▸ **Problem statement**:
Scan the entries below and return each line that contains "dimensions".

-------------------------

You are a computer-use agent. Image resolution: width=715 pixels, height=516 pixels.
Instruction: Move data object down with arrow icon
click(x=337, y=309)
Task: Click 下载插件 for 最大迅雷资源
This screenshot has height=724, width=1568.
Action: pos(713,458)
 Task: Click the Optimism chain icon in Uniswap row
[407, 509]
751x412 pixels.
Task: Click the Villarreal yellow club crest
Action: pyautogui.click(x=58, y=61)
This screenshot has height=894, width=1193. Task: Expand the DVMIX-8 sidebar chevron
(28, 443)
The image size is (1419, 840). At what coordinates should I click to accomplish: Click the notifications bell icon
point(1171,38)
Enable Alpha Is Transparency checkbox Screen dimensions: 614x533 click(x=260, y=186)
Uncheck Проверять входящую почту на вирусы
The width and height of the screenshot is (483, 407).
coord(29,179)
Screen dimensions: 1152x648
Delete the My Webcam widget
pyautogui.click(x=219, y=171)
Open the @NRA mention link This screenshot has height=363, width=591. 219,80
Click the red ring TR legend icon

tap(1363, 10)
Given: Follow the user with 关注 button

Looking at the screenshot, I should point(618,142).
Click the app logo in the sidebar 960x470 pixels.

-------------------------

▸ **Written reply**:
Enable Alpha Is Transparency checkbox Screen dimensions: 614x533 click(x=260, y=186)
Screen dimensions: 1152x648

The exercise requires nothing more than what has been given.